TASK PROMPT -
Beginning at the top of the data below, write out every line exactly until you reach the line with "[Wishlist] (1760, 48)", and include that line.

Collected data entries
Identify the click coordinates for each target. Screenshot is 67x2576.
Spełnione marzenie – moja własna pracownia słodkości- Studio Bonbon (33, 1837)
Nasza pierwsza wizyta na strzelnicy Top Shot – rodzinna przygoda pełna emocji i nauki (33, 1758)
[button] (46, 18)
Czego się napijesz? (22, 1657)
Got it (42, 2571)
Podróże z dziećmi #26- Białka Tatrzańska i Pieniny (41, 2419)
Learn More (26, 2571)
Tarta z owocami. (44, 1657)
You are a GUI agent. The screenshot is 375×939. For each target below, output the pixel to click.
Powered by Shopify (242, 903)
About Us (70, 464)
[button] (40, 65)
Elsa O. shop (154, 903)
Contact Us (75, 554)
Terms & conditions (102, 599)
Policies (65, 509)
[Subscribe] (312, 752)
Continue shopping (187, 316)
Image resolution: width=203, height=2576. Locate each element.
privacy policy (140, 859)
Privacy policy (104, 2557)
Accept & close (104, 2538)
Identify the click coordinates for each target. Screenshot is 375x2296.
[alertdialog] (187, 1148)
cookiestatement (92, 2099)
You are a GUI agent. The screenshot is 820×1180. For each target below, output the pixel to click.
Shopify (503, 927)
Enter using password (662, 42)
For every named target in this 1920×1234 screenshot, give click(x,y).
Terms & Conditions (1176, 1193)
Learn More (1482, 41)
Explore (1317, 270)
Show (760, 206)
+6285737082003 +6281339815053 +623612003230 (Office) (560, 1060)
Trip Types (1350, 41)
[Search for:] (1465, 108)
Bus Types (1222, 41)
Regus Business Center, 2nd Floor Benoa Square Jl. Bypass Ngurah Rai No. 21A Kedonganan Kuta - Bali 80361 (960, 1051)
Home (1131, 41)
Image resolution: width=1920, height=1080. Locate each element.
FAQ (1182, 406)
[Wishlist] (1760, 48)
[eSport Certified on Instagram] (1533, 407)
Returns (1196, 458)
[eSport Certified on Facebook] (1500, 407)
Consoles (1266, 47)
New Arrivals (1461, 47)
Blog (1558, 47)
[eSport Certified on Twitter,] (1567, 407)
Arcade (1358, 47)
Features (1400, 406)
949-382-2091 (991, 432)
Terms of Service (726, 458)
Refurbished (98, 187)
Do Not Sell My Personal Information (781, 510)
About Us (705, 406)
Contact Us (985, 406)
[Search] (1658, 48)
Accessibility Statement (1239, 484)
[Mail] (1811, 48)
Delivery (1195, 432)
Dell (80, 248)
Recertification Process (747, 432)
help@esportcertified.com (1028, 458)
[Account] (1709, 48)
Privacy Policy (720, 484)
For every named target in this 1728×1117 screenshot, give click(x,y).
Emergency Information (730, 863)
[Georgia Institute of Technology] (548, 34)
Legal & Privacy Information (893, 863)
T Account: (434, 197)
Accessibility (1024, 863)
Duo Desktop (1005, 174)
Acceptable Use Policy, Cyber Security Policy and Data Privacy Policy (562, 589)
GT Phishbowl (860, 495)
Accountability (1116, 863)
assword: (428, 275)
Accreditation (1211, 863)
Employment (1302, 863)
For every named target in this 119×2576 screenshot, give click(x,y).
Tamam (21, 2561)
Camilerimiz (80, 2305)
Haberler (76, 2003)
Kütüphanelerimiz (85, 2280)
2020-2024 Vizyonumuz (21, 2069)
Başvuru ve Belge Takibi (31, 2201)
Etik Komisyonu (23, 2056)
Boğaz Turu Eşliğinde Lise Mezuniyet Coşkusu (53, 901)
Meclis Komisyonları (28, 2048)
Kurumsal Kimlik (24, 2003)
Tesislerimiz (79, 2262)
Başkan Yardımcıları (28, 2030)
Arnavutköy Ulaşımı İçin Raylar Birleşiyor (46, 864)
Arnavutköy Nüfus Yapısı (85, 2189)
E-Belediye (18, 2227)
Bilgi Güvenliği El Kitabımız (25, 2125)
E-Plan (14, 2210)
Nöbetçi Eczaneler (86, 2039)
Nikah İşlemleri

SOLUTION TO THE PROBLEM -
Identify the click coordinates for each target. Screenshot is 67x2576.
Spełnione marzenie – moja własna pracownia słodkości- Studio Bonbon (33, 1837)
Nasza pierwsza wizyta na strzelnicy Top Shot – rodzinna przygoda pełna emocji i nauki (33, 1758)
[button] (46, 18)
Czego się napijesz? (22, 1657)
Got it (42, 2571)
Podróże z dziećmi #26- Białka Tatrzańska i Pieniny (41, 2419)
Learn More (26, 2571)
Tarta z owocami. (44, 1657)
You are a GUI agent. The screenshot is 375×939. For each target below, output the pixel to click.
Powered by Shopify (242, 903)
About Us (70, 464)
[button] (40, 65)
Elsa O. shop (154, 903)
Contact Us (75, 554)
Terms & conditions (102, 599)
Policies (65, 509)
[Subscribe] (312, 752)
Continue shopping (187, 316)
Image resolution: width=203, height=2576. Locate each element.
privacy policy (140, 859)
Privacy policy (104, 2557)
Accept & close (104, 2538)
Identify the click coordinates for each target. Screenshot is 375x2296.
[alertdialog] (187, 1148)
cookiestatement (92, 2099)
You are a GUI agent. The screenshot is 820×1180. For each target below, output the pixel to click.
Shopify (503, 927)
Enter using password (662, 42)
For every named target in this 1920×1234 screenshot, give click(x,y).
Terms & Conditions (1176, 1193)
Learn More (1482, 41)
Explore (1317, 270)
Show (760, 206)
+6285737082003 +6281339815053 +623612003230 (Office) (560, 1060)
Trip Types (1350, 41)
[Search for:] (1465, 108)
Bus Types (1222, 41)
Regus Business Center, 2nd Floor Benoa Square Jl. Bypass Ngurah Rai No. 21A Kedonganan Kuta - Bali 80361 (960, 1051)
Home (1131, 41)
Image resolution: width=1920, height=1080. Locate each element.
FAQ (1182, 406)
[Wishlist] (1760, 48)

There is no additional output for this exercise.